As I write this, I am blowing snot bubbles out my nose and choking on my own air because adulting is hard and the winter flu punched me in the face after stealing all my lunch money. Thankfully, I do not have to worry about snot-infused porridge though because Chef John is the one cooking this recipe while I am tasked with the menial quest of holding a camera and not dying.
This whole project developed as a result of the following conversation:
Five minutes later I’m crawling out of the comforts of my flu bed to arm myself with a camera as I watch my kitchen explode with the culinary marvels of this Korean dish I’ve never before seen and therefore must document for my website.
“Go back to bed, baby.” My boyfriend scolds me from across the room, but I have already convinced myself that I am Superwoman.

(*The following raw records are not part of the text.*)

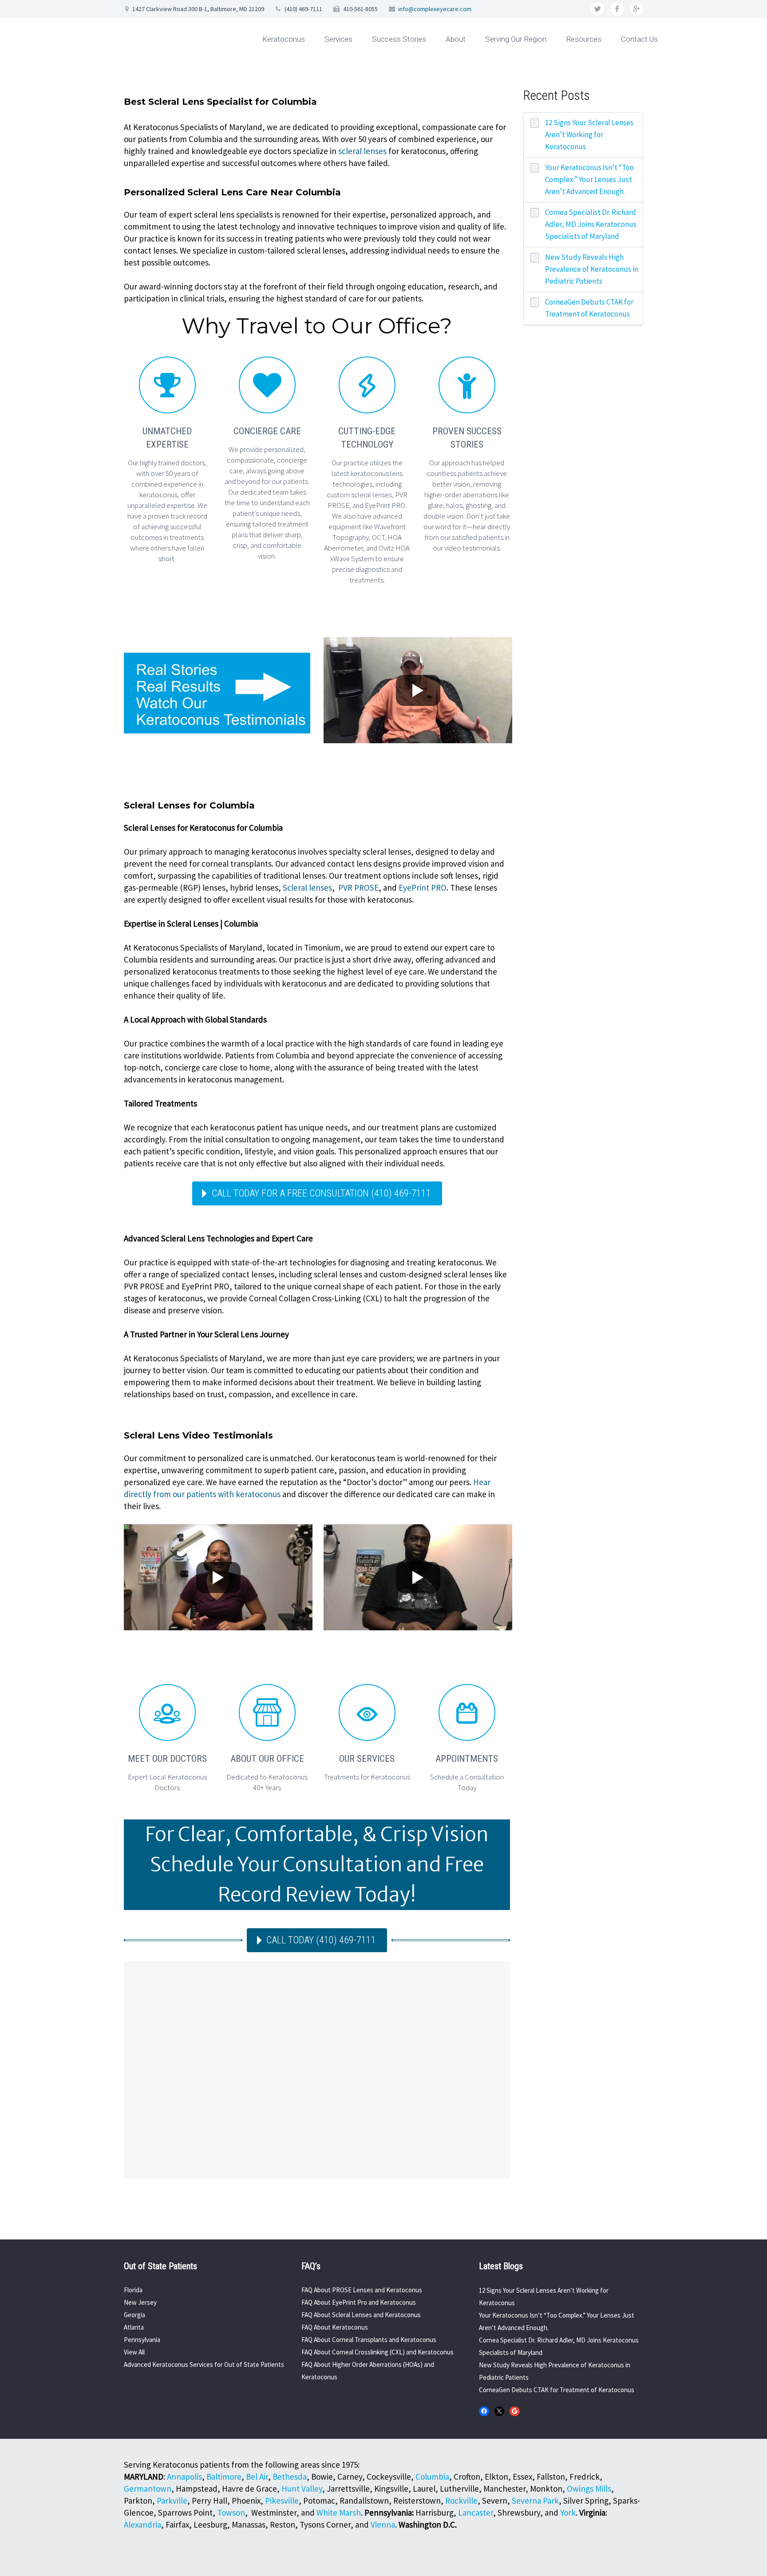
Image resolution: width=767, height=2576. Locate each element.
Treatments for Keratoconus (367, 1777)
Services (338, 39)
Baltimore (223, 2476)
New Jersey (140, 2302)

And I am invincible. And I’m on a mission. And maybe if I blow a big enough snot bubble, it will form a balloon, and then I can fly away on it to some place where humans do not get sick.
I try and fail and choke on more air instead. Chef John brings me a bowl of Dak Juk, and I abandon my dreams of floating off to Never Neverland as I sink my face into a frothing pillow of porridge. It tastes like happiness and warm hugs.

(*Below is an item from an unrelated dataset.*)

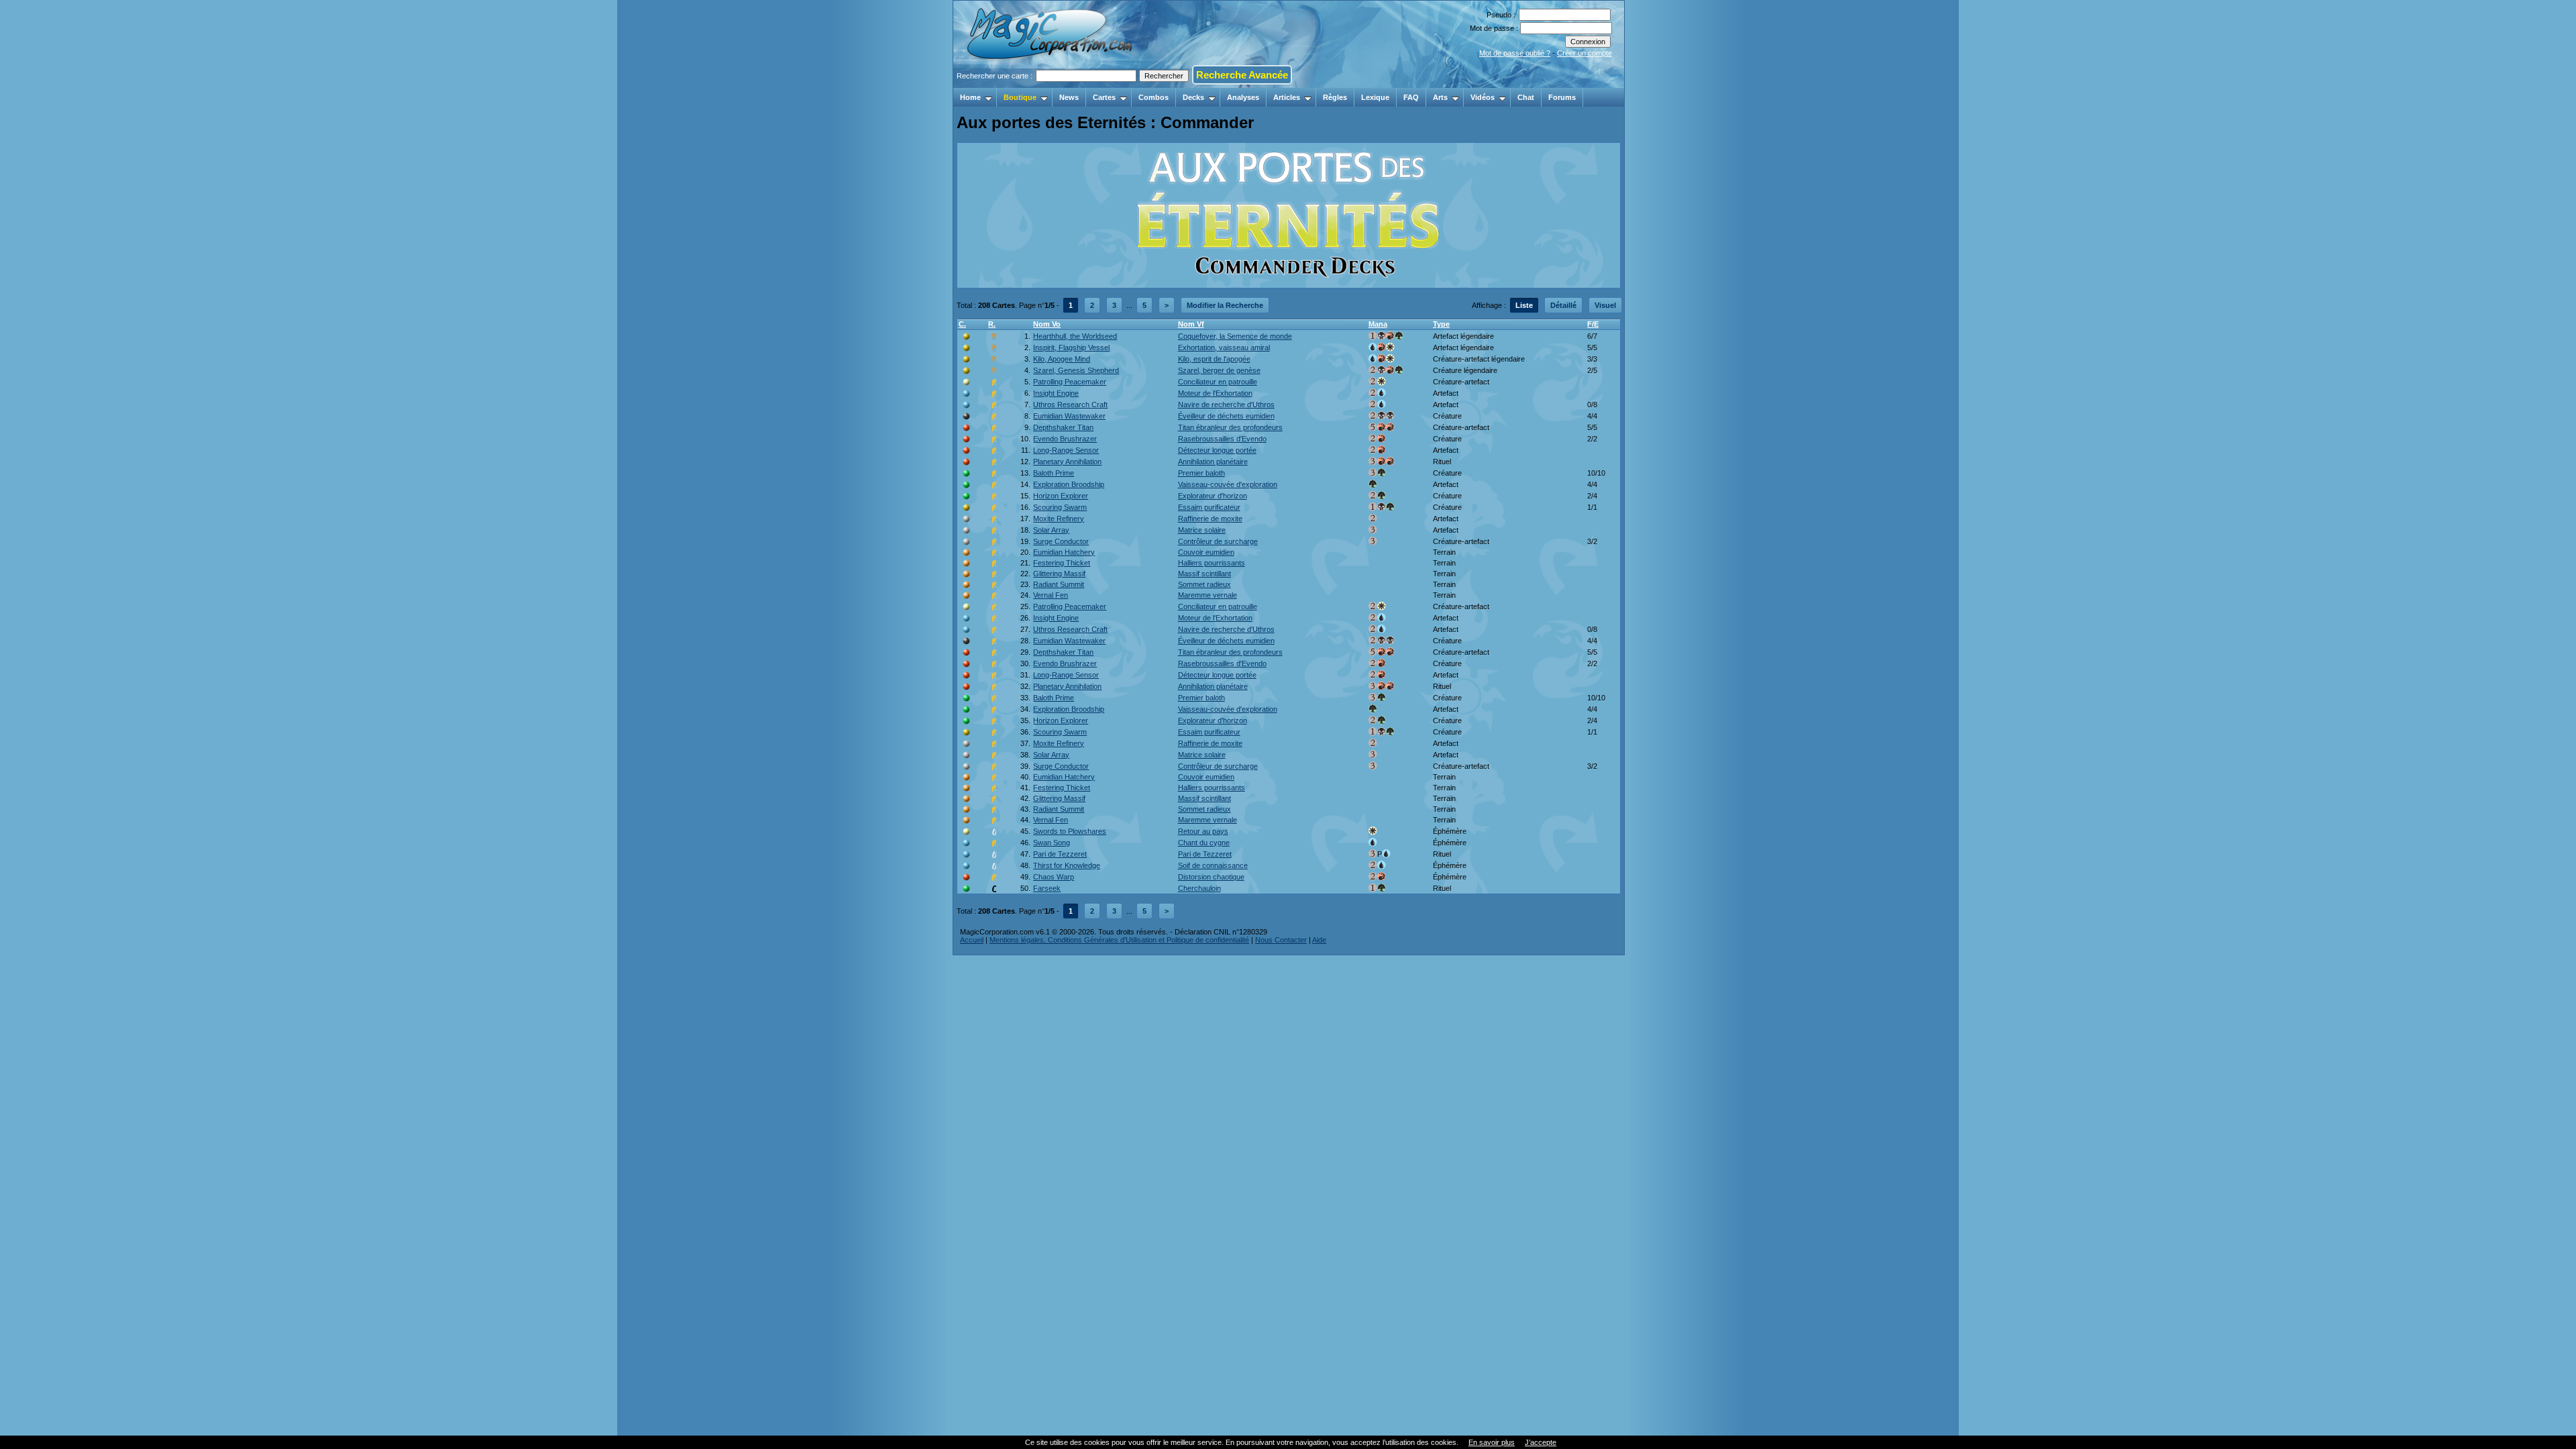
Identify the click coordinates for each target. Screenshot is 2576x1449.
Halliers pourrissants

You can taste it, too, by following the recipe below. *Snot sold separately.
Dak Juk Recipe Directions:
Step One — Peel the garlic. We used six cloves, but you can add more or less depending on how much you like garlic.
Optional Step Two — We like to place the ginseng in a little cooking-satchel for easy boiling and removal from broth after cooking. It’s kinda like a tea bag…but bigger.

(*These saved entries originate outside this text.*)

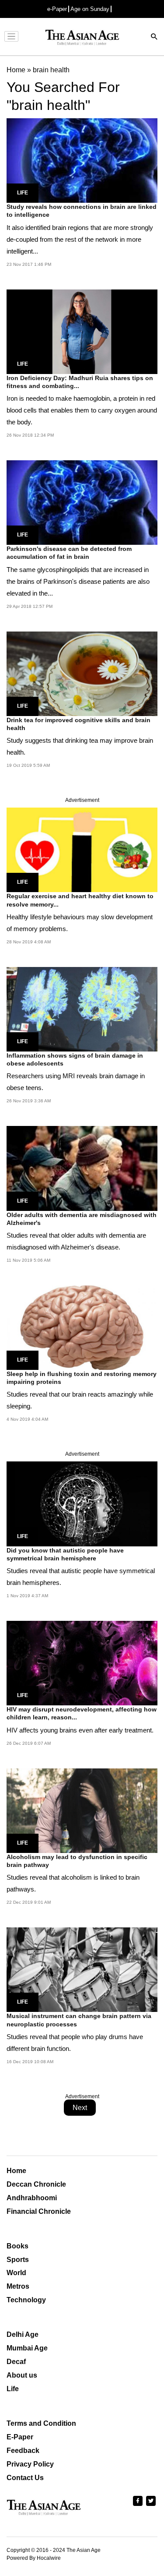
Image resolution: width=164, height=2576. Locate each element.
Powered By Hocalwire (34, 2558)
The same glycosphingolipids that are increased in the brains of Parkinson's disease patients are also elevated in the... (78, 581)
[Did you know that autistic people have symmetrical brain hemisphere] (82, 1503)
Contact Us (25, 2477)
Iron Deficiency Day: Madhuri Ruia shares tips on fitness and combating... (80, 381)
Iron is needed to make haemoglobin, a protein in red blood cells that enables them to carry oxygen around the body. (82, 410)
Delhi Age (22, 2334)
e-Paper (57, 9)
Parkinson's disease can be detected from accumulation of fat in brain (69, 552)
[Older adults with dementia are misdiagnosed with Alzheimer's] (82, 1168)
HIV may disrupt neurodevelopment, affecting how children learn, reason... (82, 1713)
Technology (26, 2300)
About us (22, 2375)
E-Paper (20, 2437)
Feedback (23, 2450)
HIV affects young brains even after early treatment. (80, 1730)
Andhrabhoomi (32, 2198)
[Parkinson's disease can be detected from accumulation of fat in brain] (82, 502)
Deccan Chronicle (36, 2184)
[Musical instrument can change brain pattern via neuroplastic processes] (82, 1969)
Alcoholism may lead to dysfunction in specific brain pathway (77, 1860)
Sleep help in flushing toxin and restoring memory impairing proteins (82, 1377)
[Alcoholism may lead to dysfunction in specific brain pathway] (82, 1810)
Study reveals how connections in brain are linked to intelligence (82, 210)
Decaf (16, 2361)
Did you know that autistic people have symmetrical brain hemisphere (65, 1554)
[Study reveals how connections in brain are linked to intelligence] (82, 160)
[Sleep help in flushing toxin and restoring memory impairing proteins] (82, 1327)
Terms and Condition (41, 2423)
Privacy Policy (30, 2464)
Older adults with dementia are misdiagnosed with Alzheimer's (82, 1218)
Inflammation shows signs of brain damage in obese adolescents (75, 1059)
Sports (18, 2259)
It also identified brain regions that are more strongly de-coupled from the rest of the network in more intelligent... (80, 239)
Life (22, 193)
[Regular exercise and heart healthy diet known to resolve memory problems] (82, 849)
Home (16, 2170)
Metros (18, 2286)
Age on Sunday (89, 9)
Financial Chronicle (39, 2211)
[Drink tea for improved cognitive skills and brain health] (82, 673)
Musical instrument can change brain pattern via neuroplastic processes (79, 2019)
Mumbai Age (27, 2348)
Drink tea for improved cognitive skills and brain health (78, 723)
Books (17, 2246)
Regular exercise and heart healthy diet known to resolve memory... (80, 900)
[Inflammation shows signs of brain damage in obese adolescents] (82, 1009)
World (16, 2272)
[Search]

Step Three — Remove the skin from the chicken, and place it in a large pot with enough water to cover the entire bird by about an inch or two. We used about 10 cups. Add to the pot a handful each of fresh garlic cloves, ginseng, and dates. Bring to a boil. Then add a lid and continue to boil until water turns from clear to a soft golden color. This should take approximately 20 minutes.
Step Four – Once the broth is a lovely golden color, use a colander to strain out excess particles (rebel bones, renegade fat pieces, floaty bits that weren’t invited to the party but showed up anyway) in order to create a much cleaner broth and soup. We don’t like taking big bites of soup and accidentally getting globs of cartilage in our mouth that slipped unnoticed off the chicken while boiling. This step eliminates that.
Step Five – Place the newly strained broth back on the stove. Pull or cut strips of the chicken from the bone and place them in a bowl with the other boiled ingredients (ginseng, dates, and garlic). Rinse these items and add them back to the pot on the stove.
Step Six – Wash the sweet rice and add it to the pot with the other ingredients. The amount of rice needed will vary according to the size of your pot and the amount of water you added in Step Three. You also have the option of reserving some of the broth you made to make more porridge with rice at a later time. As a general rule, add 1 cup of sweet rice for every 3 cups of broth you will be using. Once decided, add your rice (wash it first), and then boil until the rice is completely cooked. Then continue to simmer for about another 45 min before eating for best results.
Step Seven – Once the rice has cooked and the soup has thickened into a more porridge-like consistency, it should be ready to eat. Scoop into a bowl and serve.